One way companies can make workers more productive is to invest in technology to make them more efficient. But in the 8½ years since the Great Recession officially ended, businesses have been slower to invest than they were during previous long expansions.
The Republican tax plan, its architects say, could accelerate such investment. Besides slashing corporate tax rates, the bill lets companies immediately write off the full cost of new equipment.
“It would be good in the short term,” said Sung Won Sohn, economics professor at California State University, Channel Islands. “Corporate cash flow would improve, helping investments. Businesses would be spending money and then hiring people.”
But economists caution that the gains will likely be modest in the long run. Companies already hold nearly $2.4 trillion in cash. And they can still borrow at historically low rates. So if they want to invest more, they can already do so.
“It’s not like they’re dying for extra cash,” says Joseph Song, senior economist at Bank of America Merrill Lynch.
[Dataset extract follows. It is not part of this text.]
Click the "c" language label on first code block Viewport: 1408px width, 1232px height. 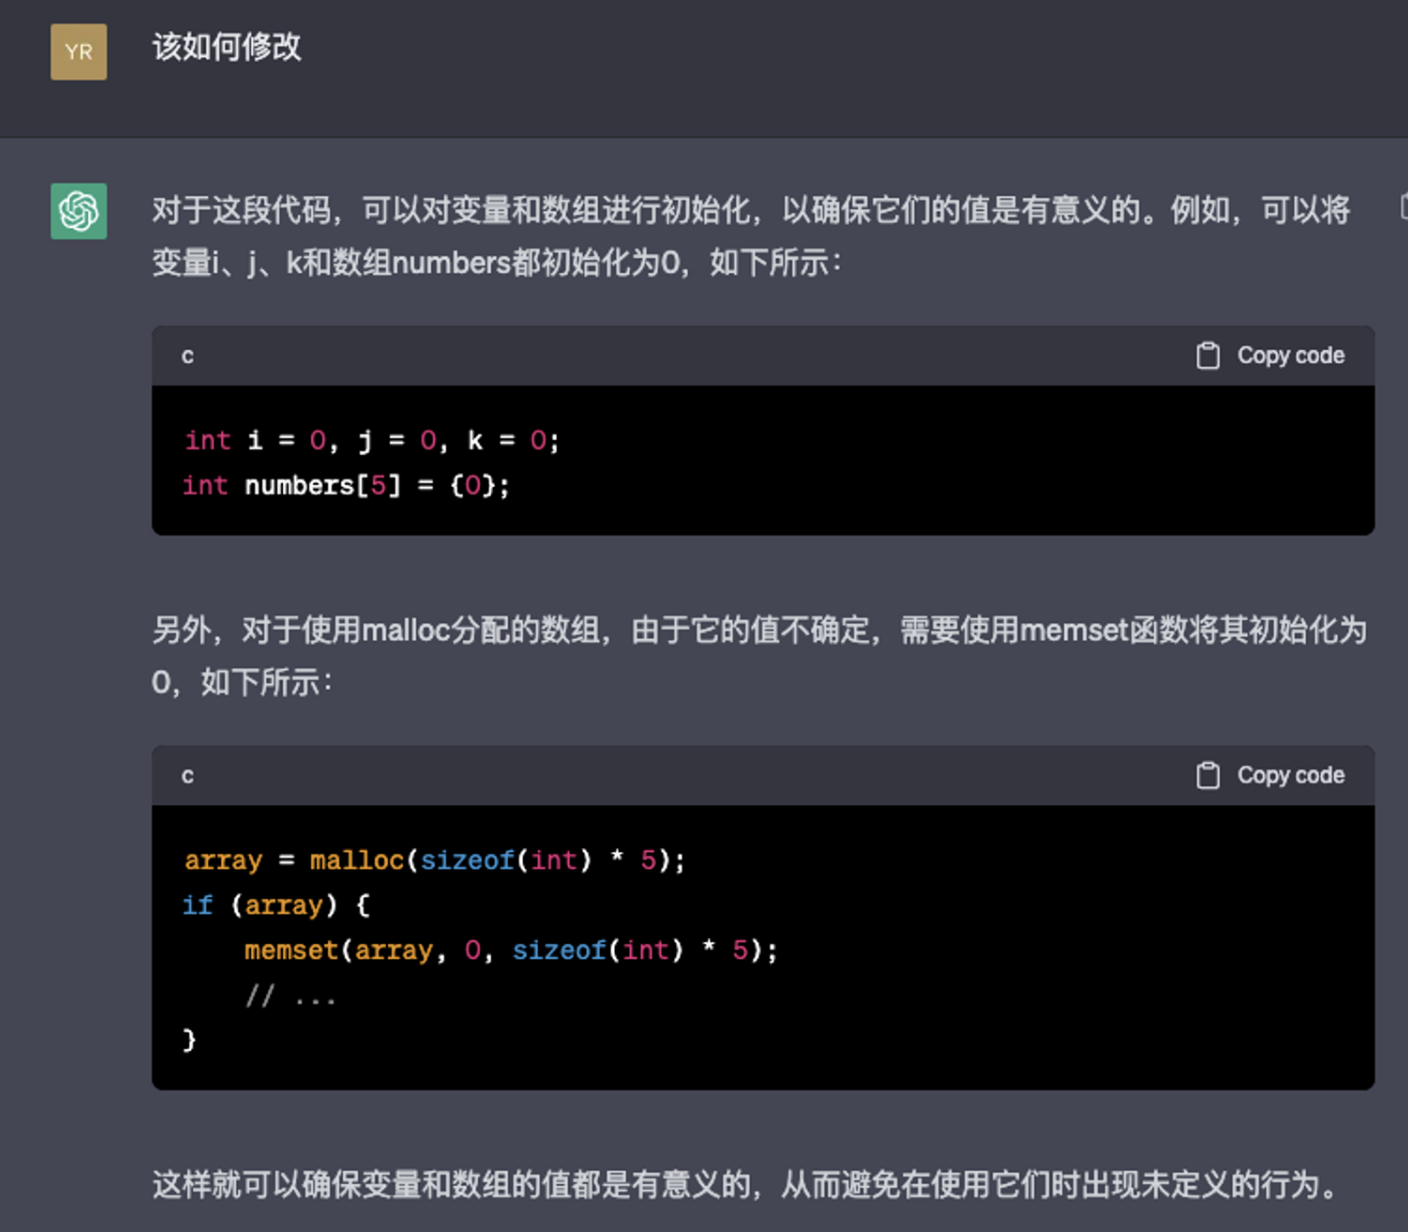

Some smaller companies might invest some portion of their tax windfall. But large companies make their capital spending plans years in advance and aren’t likely to make major changes, Song says.
What’s more, most previous tax cuts have produced minimal economic gains. Wages actually fell, for example, after corporate rates were cut in the 1986 tax reform plan. And a one-time cut in the tax on overseas corporate profits in 2004 did little to boost investment or hiring.
Then there’s the timing of the 2017 tax plan. The economy is nearly nine years into its recovery. Significant gains at this point would be unusual. The unemployment rate has reached a 17-year low of 4.1 percent.
“Adding additional stimulus at this point, you run the risk of running the economy a little too hot,” Song said.
Song predicts that the tax plan will provide a brief “sugar high,” lifting growth by 0.3 percentage point each in 2018 and 2019. But he then sees the effects wearing off. The Federal Reserve, which has already raised rates three times this year, would likely offset a stimulus from the tax plan by raising rates more aggressively to keep the economy from overheating.
Higher deficits would also tend to raise borrowing rates, thereby slowing growth.
“The deficit-financed tax cuts are particularly ill-timed,” Mark Zandi, chief economist at Moody’s Analytics, wrote in a report this week. “They will quickly juice-up economic growth, but in a fully employed economy this will result in wage and price pressures and higher interest rates.”